In my location table I have:
1720

And in my master table: 
172

The location table gets used.

Code:
If I dial the same number 9 1720-444-9899

In my location table I have:
172

And in my master table: 
1720

The master table gets used.

Code:
If I dial the same number 9 1720-444-9899

In my location table I have:
1720

And in my master table: 
1720

The master table gets used.




 
As I review and compare the tables I've noticed that my "main" site does not have a location table (i.e. "list ars analysis location 1" is blank).

It seems that up to this point the "all" table was used as the main site table as well as the shared table (primarily to funnel all outbound LD via trunks at the main site.) Local tables are used to let sites use their own trunks for 911 and (sometimes) other local outbound.

There are no complaints and everything's been working fine for years, but I see several instances of more unique enties in my "all" table that were likely only intended for users at the main site.

I suppose this is a "best practice" question, but should I build a loc 1 table and ensure that my "all" table is limited to only those entries I want to be used by everyone at all sites?
 
In our case we DO NOT USE location 1 for any sites. Location 1 uses the master table.

In the master table we deny everything.

Then in each locations specific ars table we setup the routing for that specific site.

This allows you to block anything you might have forgotten in the location table (better to block than allow toll charges) and then make corrections to the location tables as needed.
 
I think I need to disagree with simreal. Location 1 should be used for location 1, and 'all' should be used only on rare occasions. (IE: an IP Phone is in a disconnected state, but has call-forwarding enabled. Considering it's disconnected, the PBX has no way of identifying which NR it belongs to, so ARS routing fails. If there is an entry in the 'cha ars ana 0' table, then it will route that accordingly. This will also solve x-ported TDM phones that have call-forwarding enabled.)
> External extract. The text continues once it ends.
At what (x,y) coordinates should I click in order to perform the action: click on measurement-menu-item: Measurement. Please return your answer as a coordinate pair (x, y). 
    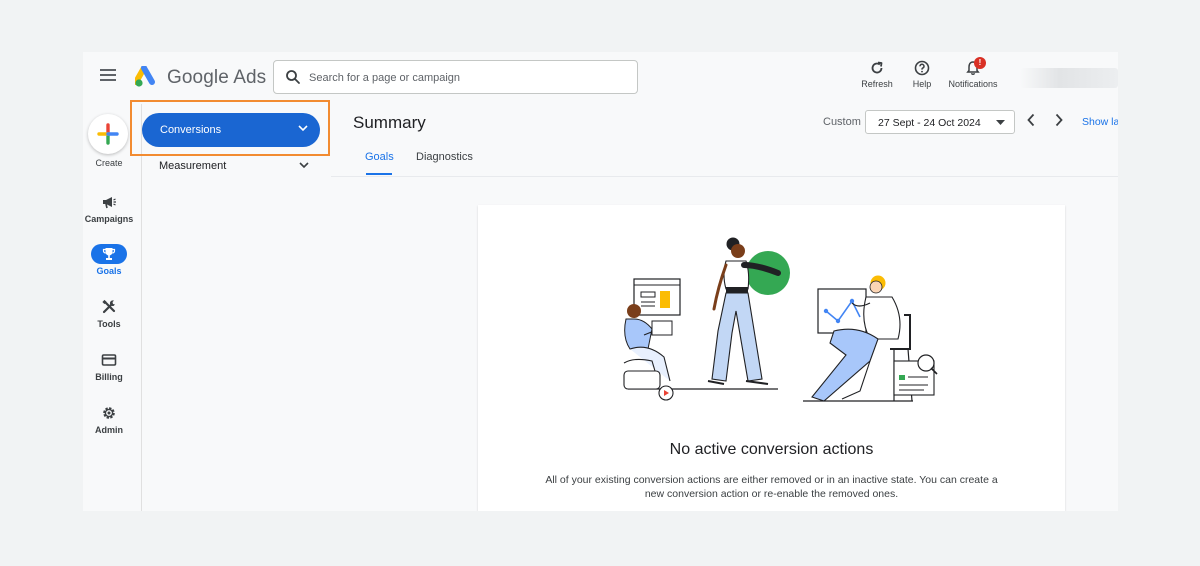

To answer Teleking - it's the same behavior...


Thanks,
CJH

We are what we repeatedly do. Excellence, then, is not an act but a habit. ARISTOTLE 384-322 B.C.
 
I'm a bit new in the Avaya game - but how do you avoid using loc 1? Isn't it the default site? Our S8710 servers and MCC1, and main G650 cvabinets reside there
 
You're correct - don't avoid using Location 1. What I think happened, was during your implementation Location 1 ARS was never defined... It simply continued work, because everything in Location 1 was using the 'all' table (due to the fact it had no entries). You can populate/copy the 'all' table into Location 1 and then clear it, and your calls in Location 1 will continue to work. However, now you don't know who else is using the all table... So I might not recommend clearing it.

My opinion...



Thanks,
CJH

We are what we repeatedly do. Excellence, then, is not an act but a habit. ARISTOTLE 384-322 B.C.
 
Ahhh - I see that my two cabs are in Loc 1/Net region 1.

 
Probably VERY good advice 98Converter and I have no plans to delete anything in the all table just yet. I expect your conclusions are right on target regarding how we got here. Like many deployments we started out as a large single site TDM PBX and VoIP prompted branching out to remote locations years later.

Clear to me now is that many calls are using the "all" table (and I'll probably set up some testing/traces to verify) when perhaps we might be better served (from both a QOS and toll perspective) if we could keep the trafiic local. Though there certainly could be instances where programmers intent was to send calls out the main site - there's more than a few instances where that's not likely the case.

Thanks everyone for all the help!!!!

--Dave
 
I guess I mispoke. I didn't mean location 1 uses the master table. I meant to say we dont use location 1 for any of our sites. For similar reasons we dont use vector.

We simply don't want there to be any confusion as to what site uses what ars entries.

the master table is a catch all. In the master table we generally deny everything.

In our config if your local site doesnt have the proper ars entry to allow your call then it gets denied by the master table.

That lets us take safer approach to call routing where we dont accidentally open the toll calling floodgates.